Launch Ready cyber security Checklist for subscription dashboard: Ready for investor demo in coach and consultant businesses?.
'Ready' for this product means an investor can click through the subscription dashboard, sign up, log in, see billing or membership data, and trust that...
Launch Ready cyber security Checklist for subscription dashboard: Ready for investor demo in coach and consultant businesses?
"Ready" for this product means an investor can click through the subscription dashboard, sign up, log in, see billing or membership data, and trust that the system will not leak customer data, break on a live domain, or collapse under a demo day traffic spike.
For a coach or consultant business, that usually means the dashboard is not just "working on localhost". It has a real domain, SSL, email authentication, protected secrets, sane access control, monitoring, and enough hardening that a failed login or noisy bot traffic does not become a public incident. If I were self-assessing this before a demo, I would want zero exposed secrets, no critical auth bypasses, SPF/DKIM/DMARC passing, and p95 API response times under 500ms for the demo path.
The goal is not perfection. The goal is to remove the obvious launch blockers and reduce the chance of embarrassment in front of investors.
Quick Scorecard
| Check | Pass criteria | Why it matters | What breaks if it fails | |---|---|---|---| | Domain points correctly | Root and subdomains resolve to production only | Investors must hit the real product | Demo lands on staging or dead links | | SSL active everywhere | HTTPS enforced with valid certs | Protects login and session traffic | Browser warnings and blocked sign-in | | Secrets are hidden | No API keys in repo, logs, or frontend bundle | Prevents account takeover and spend abuse | Data leak, billing abuse, service compromise | | Auth works cleanly | Login, reset password, and session expiry behave correctly | Subscription apps live or die on access control | Locked out users or unauthorized access | | Role access is enforced | Users only see their own dashboard data | This is basic customer data protection | Cross-account data exposure | | Email authentication passes | SPF, DKIM, and DMARC all pass | Stops spoofing and improves deliverability | Password reset emails land in spam | | Cloudflare protection enabled | WAF/CDN/rate limits/DDoS protection active | Keeps bots from hammering the app during demo week | Downtime or inflated infra costs | | Redirects are correct | HTTP to HTTPS and www/non-www rules are consistent | Avoids duplicate content and broken flows | SEO issues and broken links | | Monitoring is live | Uptime checks alert on failure within 5 minutes | You need fast detection during launch week | Silent outages until a founder notices | | Performance is acceptable | Demo pages load fast; LCP under 2.5s on mobile if possible | Slow dashboards look unfinished to investors | Lower conversion and weaker credibility |
The Checks I Would Run First
1. Domain and redirect chain
Signal: The domain resolves to production in one hop or two at most, with no loop between www and non-www. HTTP always upgrades to HTTPS.
Tool or method: I check DNS records at the registrar and Cloudflare, then test with curl and browser dev tools. I also verify subdomains like app., api., and admin. separately.

*Information supplied*:

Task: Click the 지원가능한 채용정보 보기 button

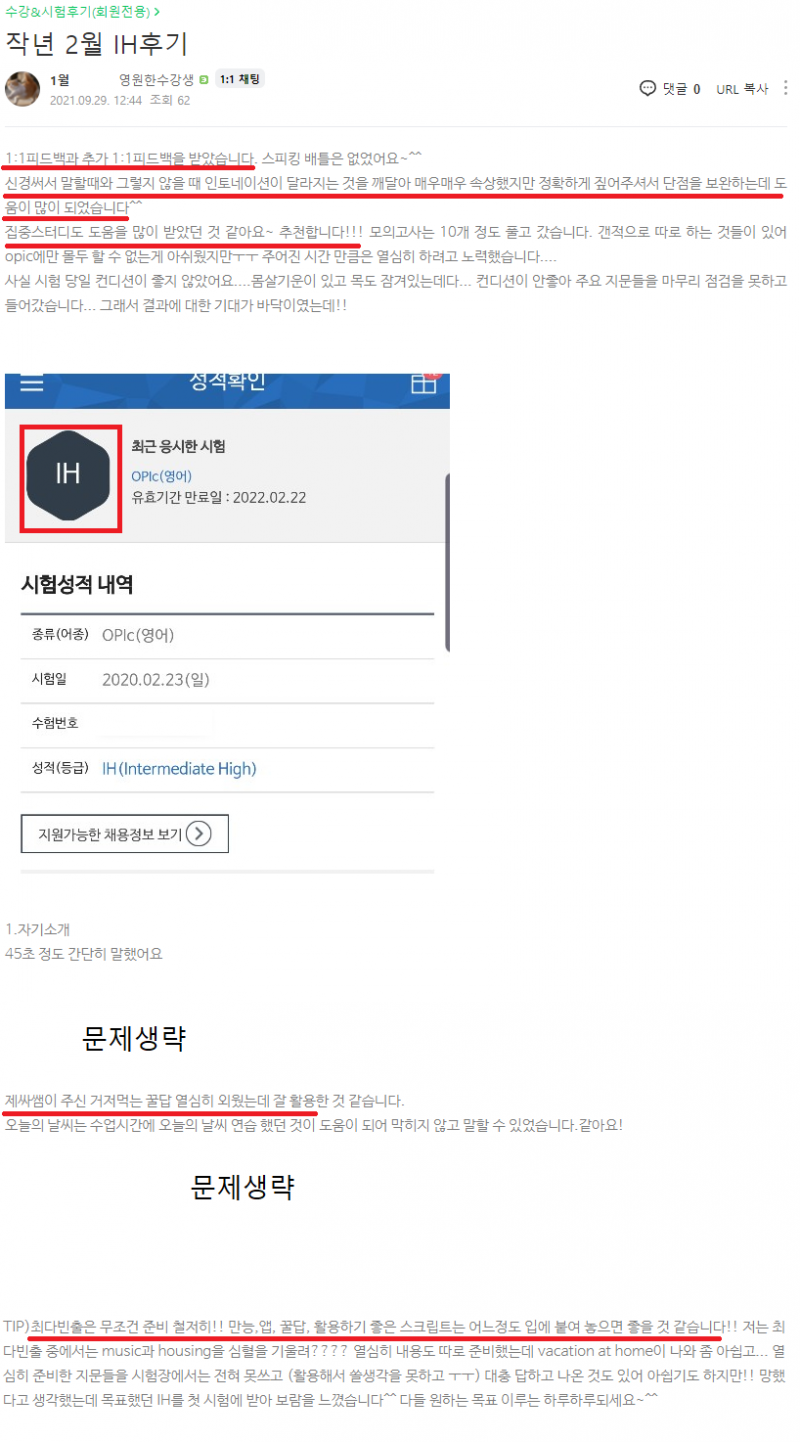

*Task details*:
Do the following statements agree with the launch checklist above? Answer yes or no for each, quoting the words that decide it. (a) The monitoring check passes when uptime checks alert on failure within 5 minutes. (b) The stated goal of the checklist is perfection before the investor demo. (c) The domain may take up to three hops to resolve to production.

*Task solution*:
(a) Yes: "Uptime checks alert on failure within 5 minutes"
(b) No: "The goal is not perfection."
(c) No: "The domain resolves to production in one hop or two at most"